Hunger is not a problem of supply. It is a problem of class. The amount of food available does not matter: What matters is the ability to afford it. Yes, US grocery stores throw out a shocking amount of food every day and food waste overall in the US is shameful — and, notably, the US would still have enough food to keep everyone nourished even with all this waste. Yes, the availability of food is an indisputable problem in a number of US communities, where there may be few or no options at local stores, if there are even local stores, and traveling further afield for food is not an option. Both of these things, and some other supply issues, are indisputable problems.

But fundamentally, hunger is about who has the money and who does not. People don’t go to food banks because their local stores don’t have produce. They go because they cannot afford to eat. People don’t ask for food stamps because there’s no corner store with at least some food products in their neighborhood. They apply because they can’t buy food on their own. People don’t apply for benefits programs through farmers markets and urban farms simply because they feel like supporting local farmers and want to go through the hassle of getting free or reduced-cost food. They do so because they can’t afford fresh food. Children don’t apply for free or reduced lunch out of sheer perversity, because they love jumping through hoops so they can eat mediocre cafeteria food. They apply because they are hungry, because they are not getting enough food at home, and because the school can provide a hot and nutritious lunch. Schools don’t set up backpack and supplemental food programs that allow kids to take food home for funsies: They do it because their pupils are low-income and because their parents cannot afford to feed them.

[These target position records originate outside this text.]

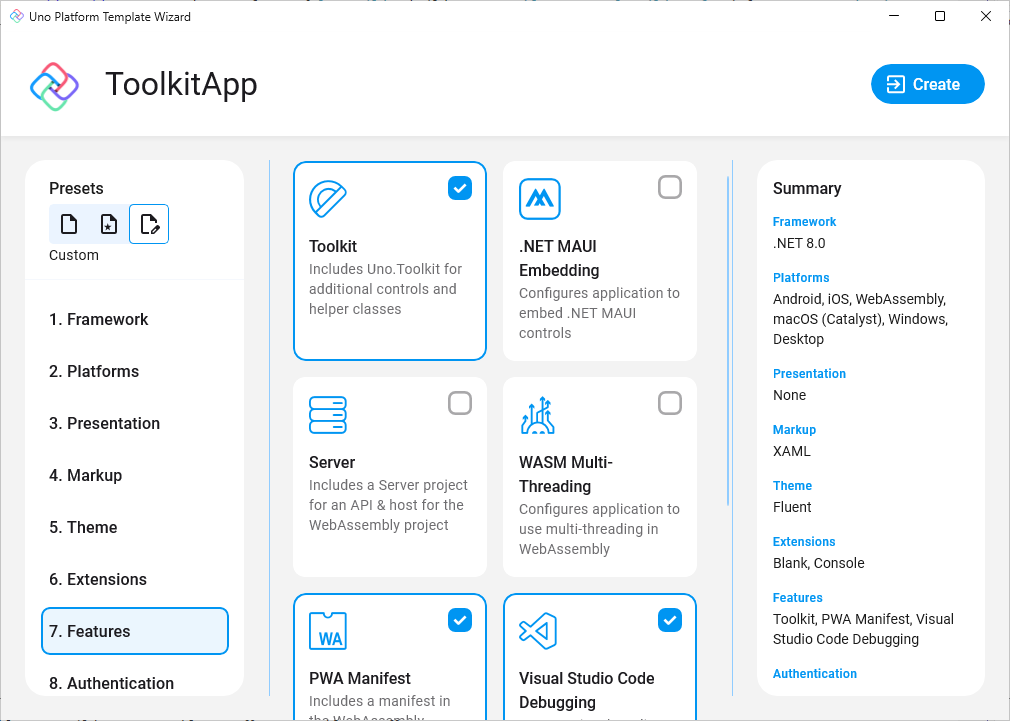Click the WASM Multi-Threading icon
The image size is (1010, 721).
coord(539,414)
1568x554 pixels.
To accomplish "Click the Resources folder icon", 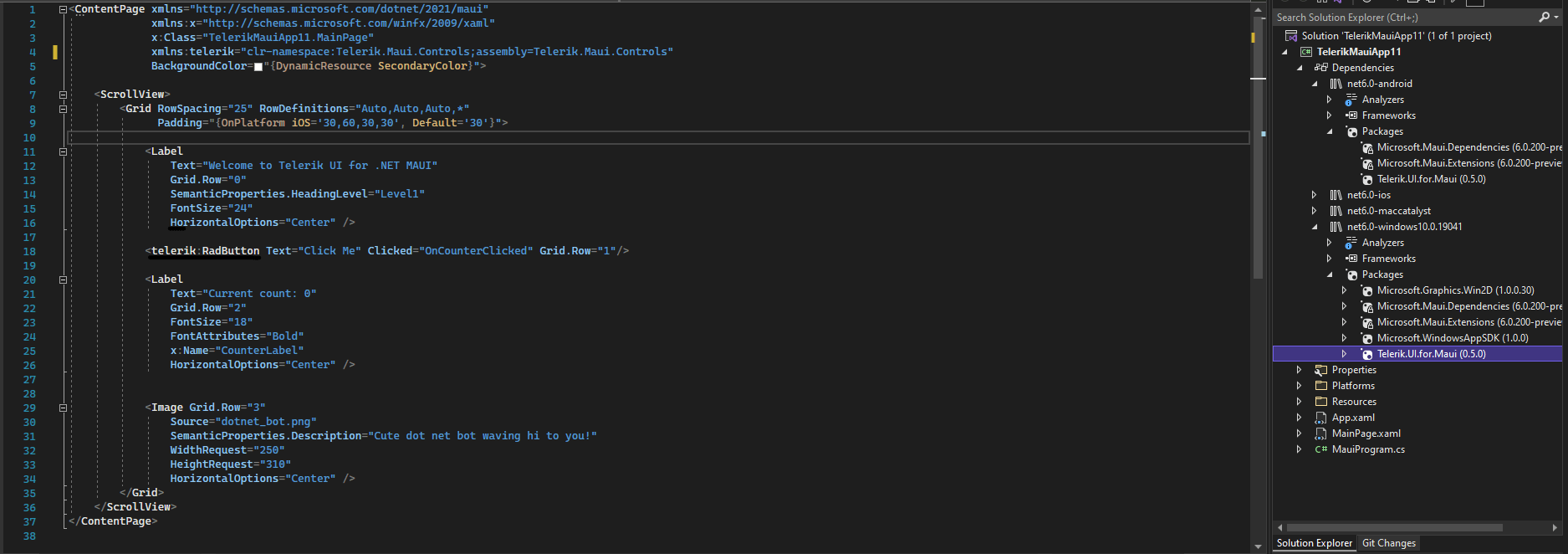I will coord(1320,402).
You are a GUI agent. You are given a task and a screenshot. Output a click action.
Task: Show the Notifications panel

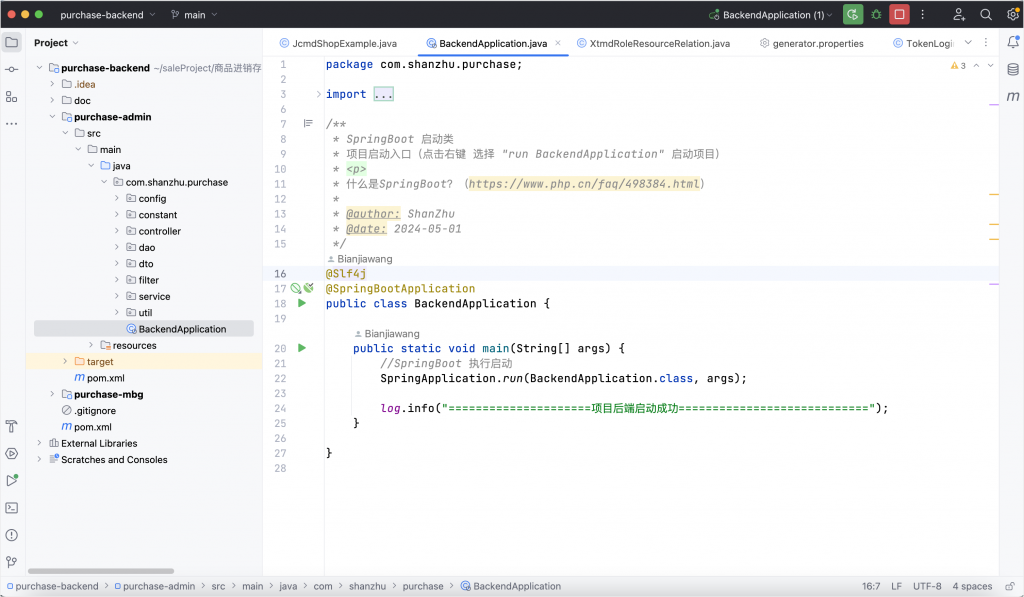click(x=1012, y=42)
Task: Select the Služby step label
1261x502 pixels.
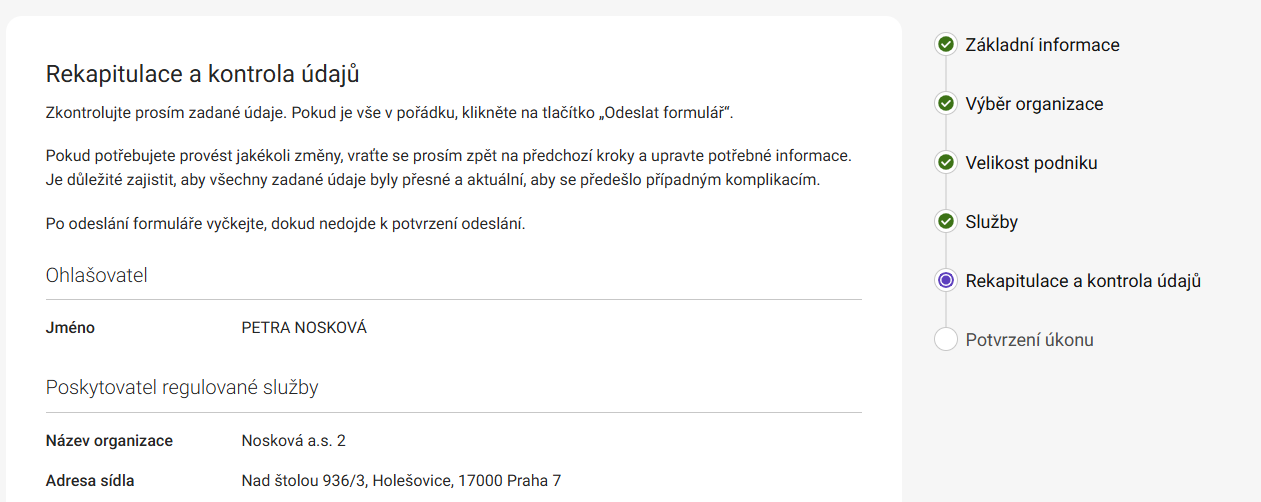Action: pyautogui.click(x=991, y=222)
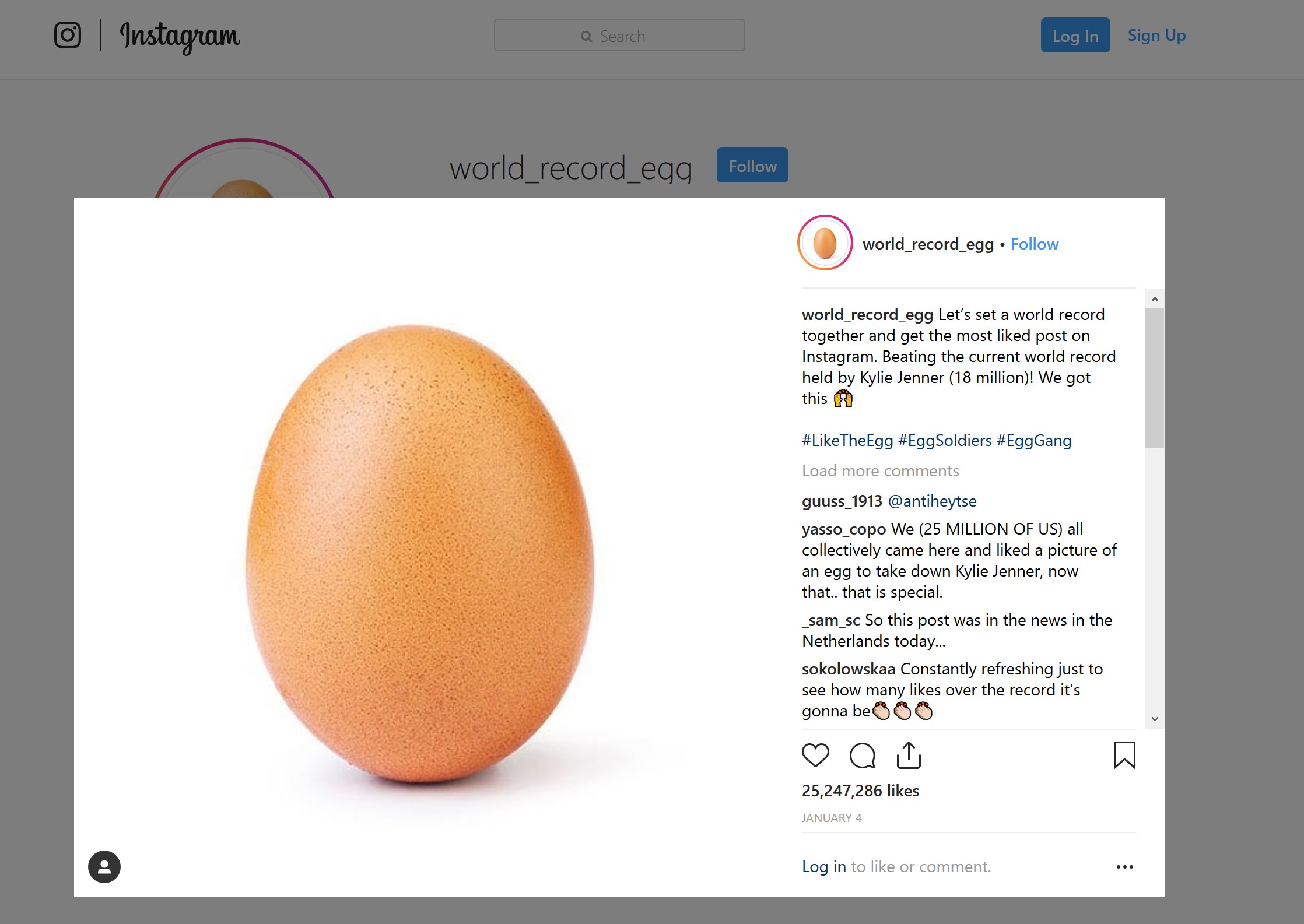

These are issues of class, not supply. The problem of hunger can’t be solved by making more food available. To solve hunger, we need to address income inequality and issues of class. Food is expensive, and growing more so. Many people can’t afford it — and to fix that, we need to pay them more. We need to create more job security. We need to protect them from wage theft. We need to provide them with benefits and force their employers to do so. We must provide a means for social advancement. We must help people attend college and graduate debt-free. We must have a higher minimum wage and eliminate specialised subminimum wage categories like wait wages and the exemption for disabled employees.

Low-income people spend many nights in the US hungry, despite the promise of an allegedly better future for everyone. It’s not because they can’t track down some lentils and kale on their way home from work (if they even have jobs, which, in this economy, is genuinely a matter of doubt). It’s because the paycheques they bring home are barely large enough (and sometimes too small) to pay rent and utilities, let alone manage unexpected expenses, let alone buy food.

What’s it going to be? The electric bill, or some produce? That’s not a matter of supply: That’s all about money, who has it, and who doesn’t.